После обеда охотник на лисиц и орлов и его легковерный братишка, уморившиеся за день, да к тому еще поглотившие немало хлеба с сыром, свалились с ног в буквальном смысле этого слова и заснули на сене. Астра тоже уснула.

Матильда отправилась за дом к колодцу и вымыла лицо и шею. Работник неподвижно сидел на скамье перед домом, упершись локтями в колени. Матильда присела рядом. Работнику исполнилось тридцать пять, но ему можно было дать значительно меньше, и в то же время он казался человеком без возраста, вечным, как эти тысячелетние горы.

Широкая лощина была с трех сторон окружена отвесными скалами, а с одной стороны взгляду представлялся бесконечный волнистый спуск, ведущий в соседнюю страну, отделенную от Швейцарии всего лишь горной цепью. Сидя на скамейке, Матильда опять увидела вспененный осенний воздух, пронизанный солнечными лучами.

— Хозяйка сказала, что ты ушла от мужа. — Улыбнувшись, работник приподнял верхнюю губу — безукоризненно ровный ряд белых зубов блеснул на солнце.

«Астра, оказывается, и его уже успела взять в оборот», — подумала Матильда, усмехаясь.

Лицо работника снова окаменело.

— Значит, он тебя обидел!
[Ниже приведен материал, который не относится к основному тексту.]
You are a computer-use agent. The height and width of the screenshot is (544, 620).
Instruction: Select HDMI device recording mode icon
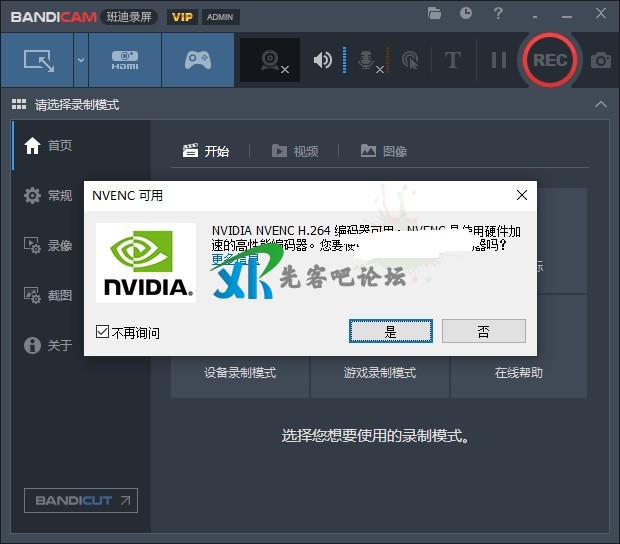(x=124, y=60)
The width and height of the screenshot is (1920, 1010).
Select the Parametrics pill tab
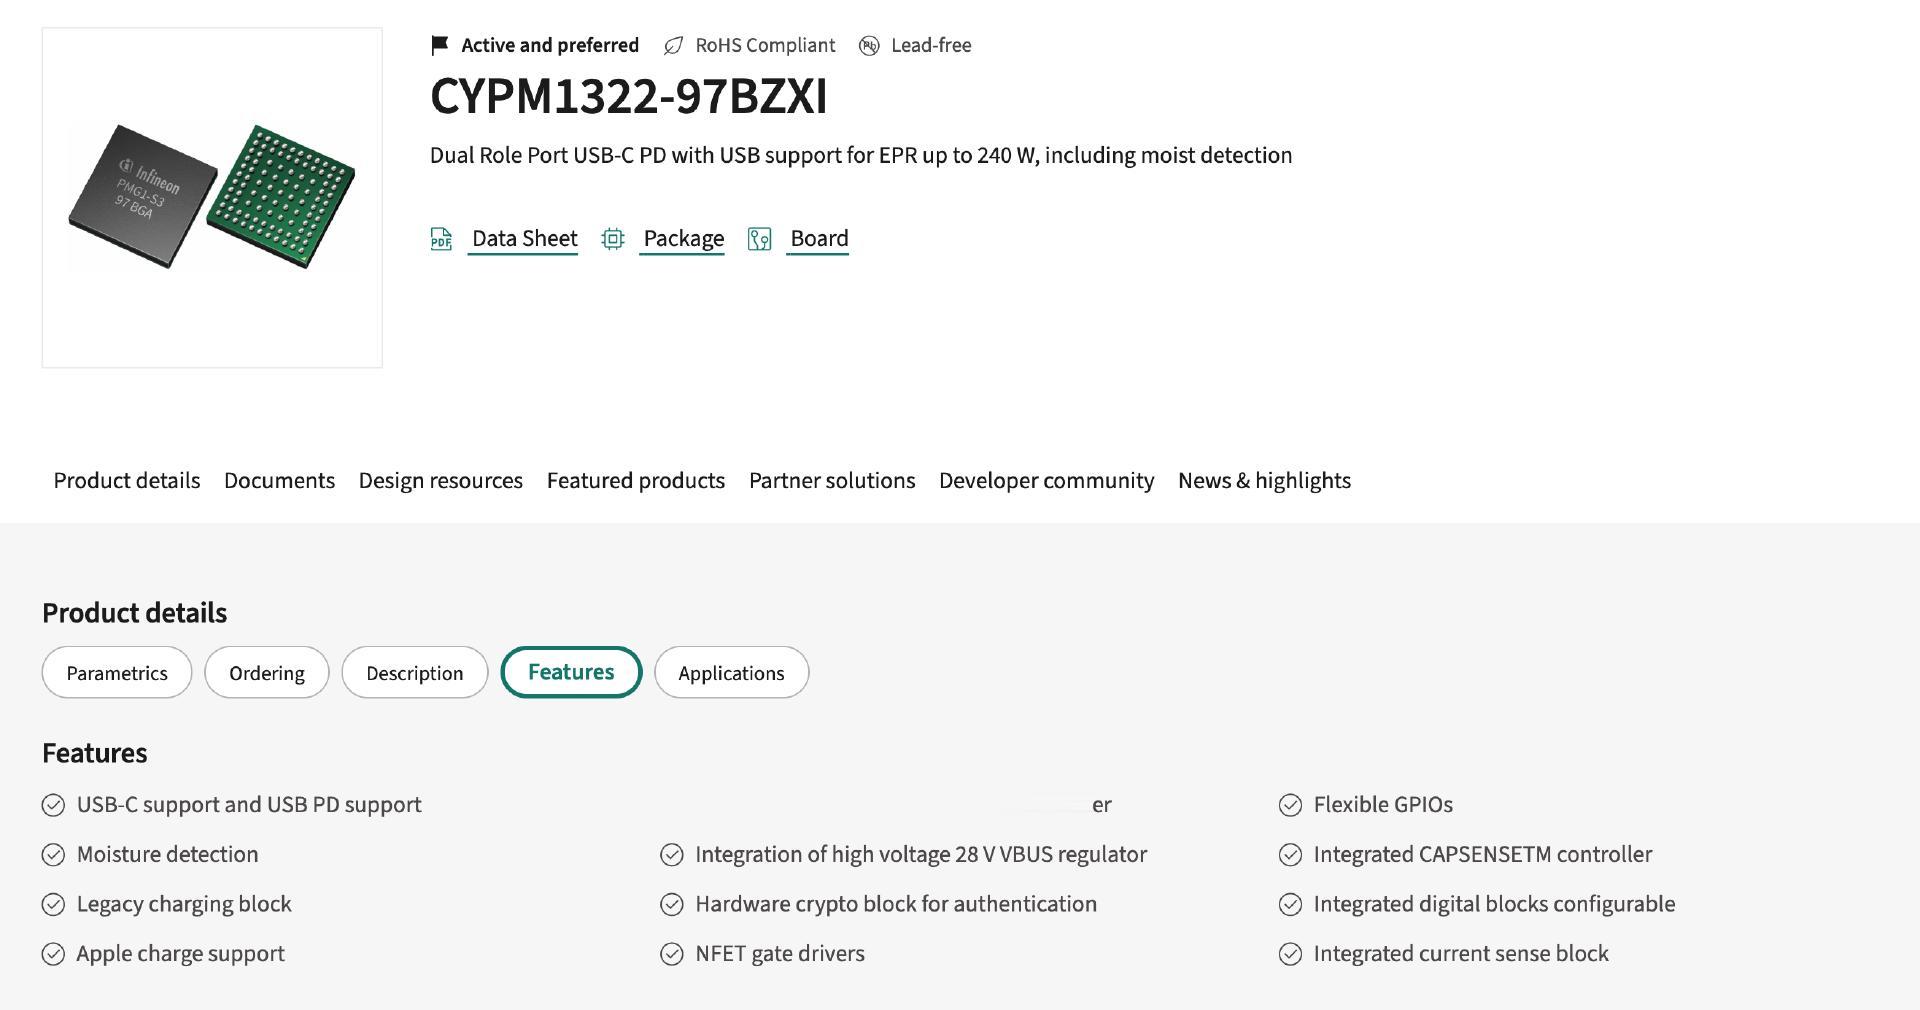117,673
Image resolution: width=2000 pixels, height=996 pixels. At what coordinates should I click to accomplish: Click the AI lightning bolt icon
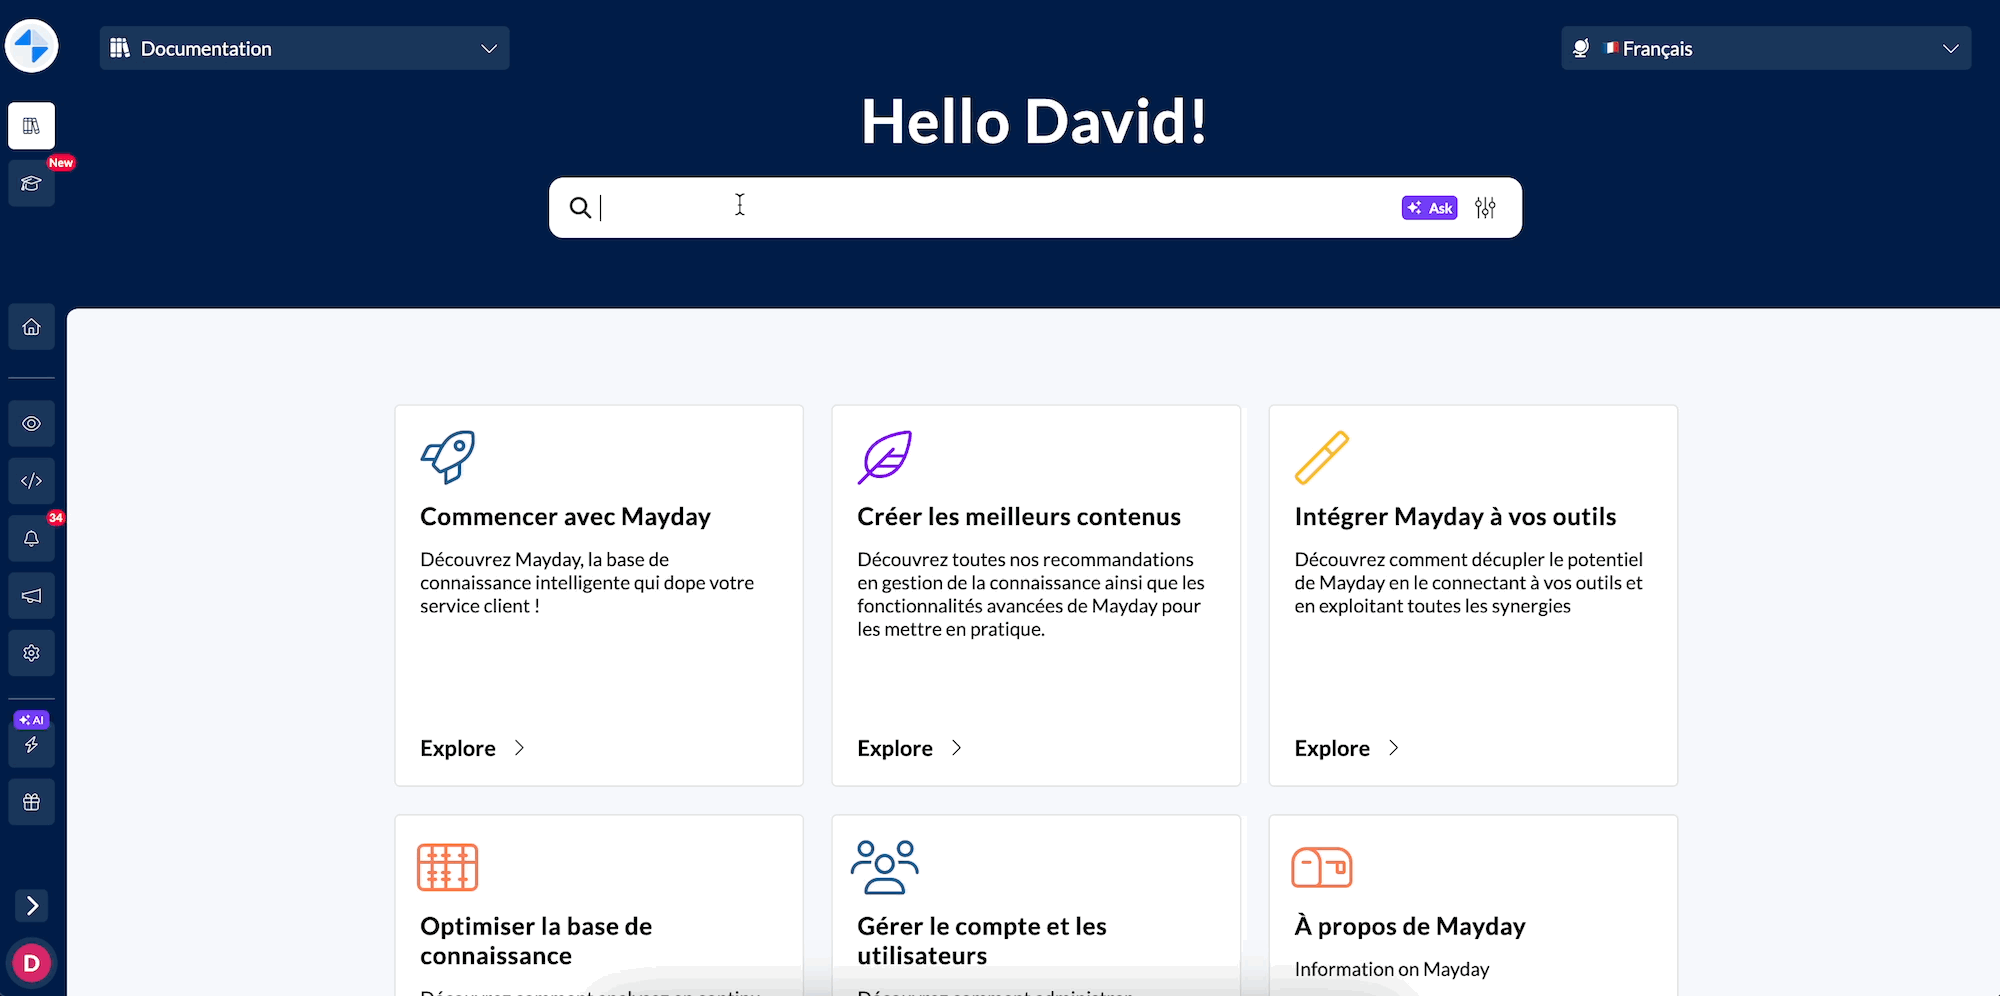[x=31, y=744]
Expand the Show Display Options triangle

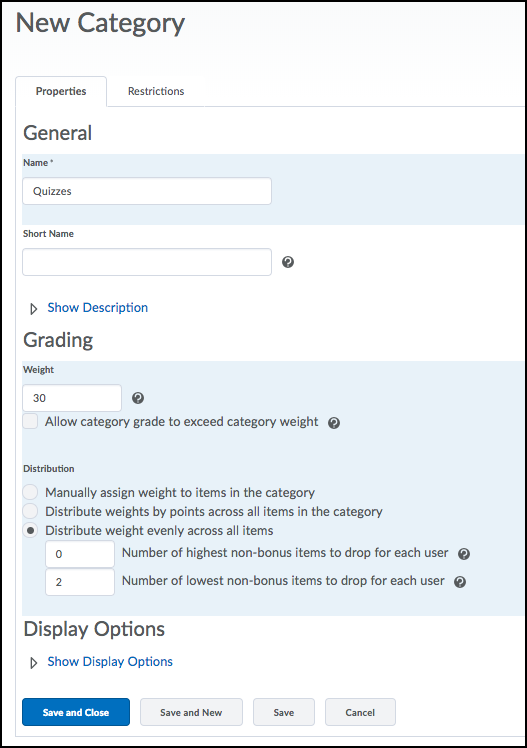click(x=33, y=663)
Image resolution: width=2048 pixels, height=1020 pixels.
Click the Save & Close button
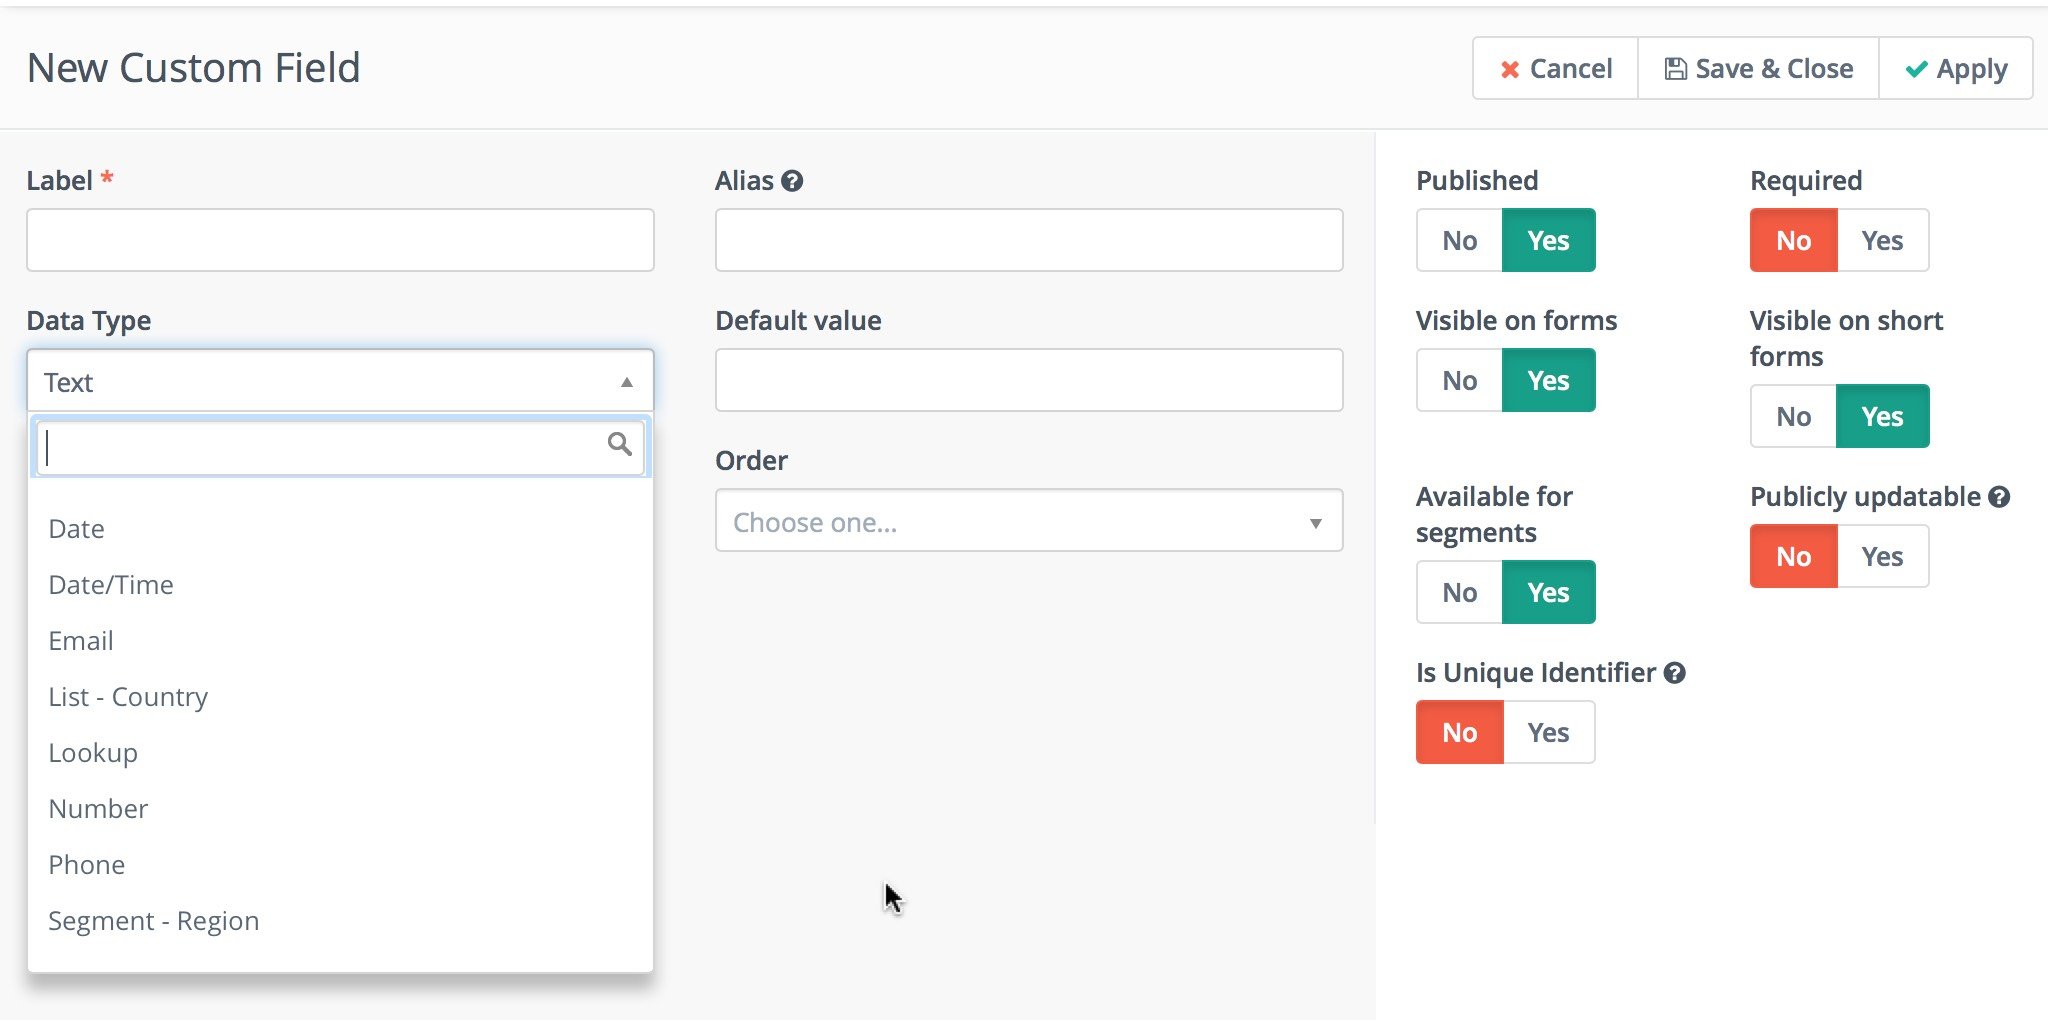click(x=1757, y=68)
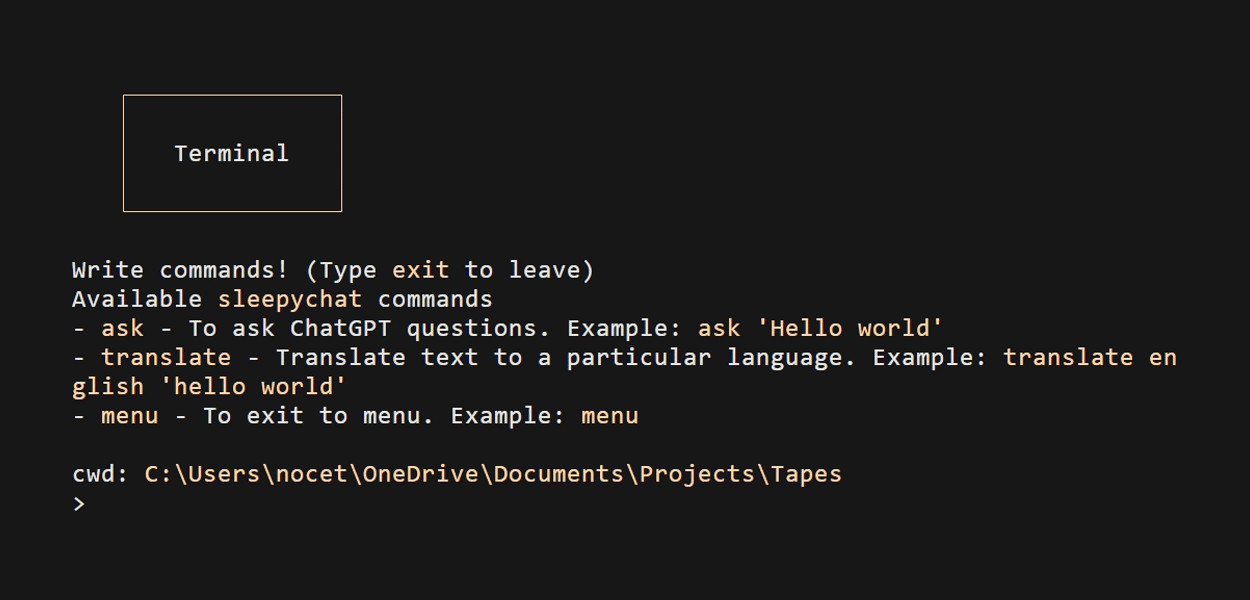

Тяжело обидел! Иначе ты осталась бы с ним! Ты ведь такая.

«Удивительно, что этот человек знает меня лучше, чем Зилаф после шести лет совместной жизни». Матильда была растрогана, но вслух она сказала:

— Да нет же. Он не сделал мне ничего дурного. Просто мы не могли жить вместе.

Уже много лет Матильда не испытывала такого глубокого покоя, как в эту секунду, она притулилась в уголке, прислонив голову к дощатой стене. Веки сами собой опустились, а губы чуть приоткрылись во сне.

Теперь работник мог беспрепятственно смотреть на молодую женщину. Но он не стал этого делать. Сжав кулаки, он тихонько, на цыпочках прошел в пристройку, где помещалась сыроварня. Здесь все уже было готово к предстоящему спуску в долину. Огромные деревянные чаны — в них делали сыр — были вычищены и уже успели высохнуть. Алюминиевая центрифуга блестела, как зеркало. Работник улыбнулся, вспомнив, что англичанка-туристка, пробывшая несколько часов на горном лугу, приняла центрифугу за аппарат для перманента.

А завтра он уже будет внизу, в долине, там же, где и Матильда. Она спустится вместе с ним.

Матильда глубоко вздохнула… Из скалы вышел Уэстон и сел с ней рядом на скамейку. Он был во фраке. Он передал Матильде письмо в полметра длиной и спросил ее: «Почему ты мне не ответила?» И тогда она протянула ему то письмецо, что написала много лет назад, но так и не опустила в почтовый ящик.

«Теперь я уже не так смертельно устала, как раньше». — «Тогда прислонись к моему плечу», — ответил ей Уэстон. Она улыбнулась. «Да, да, сейчас уже можно». Но тут на другой конец скамейки опустился работник, и Матильда уже не знала, на чье плечо ей положить голову. По лугу к ним шла женщина в черном. Это была сама Матильда. Женщина откинула длинную вуаль из черного крепа, закрывавшую ей лицо, и обратилась к работнику и Уэстону, которые сидели сейчас совсем рядышком и казались одним человеком. «Сперва мне надо надеть белое шерстяное платье, тогда я вернусь и навсегда останусь с тобой». — «С кем?» — спросили они оба в один голос. Матильда ответила им: «Платья пока еще нет, шерсть не состригли с овец». С этими словами она проснулась.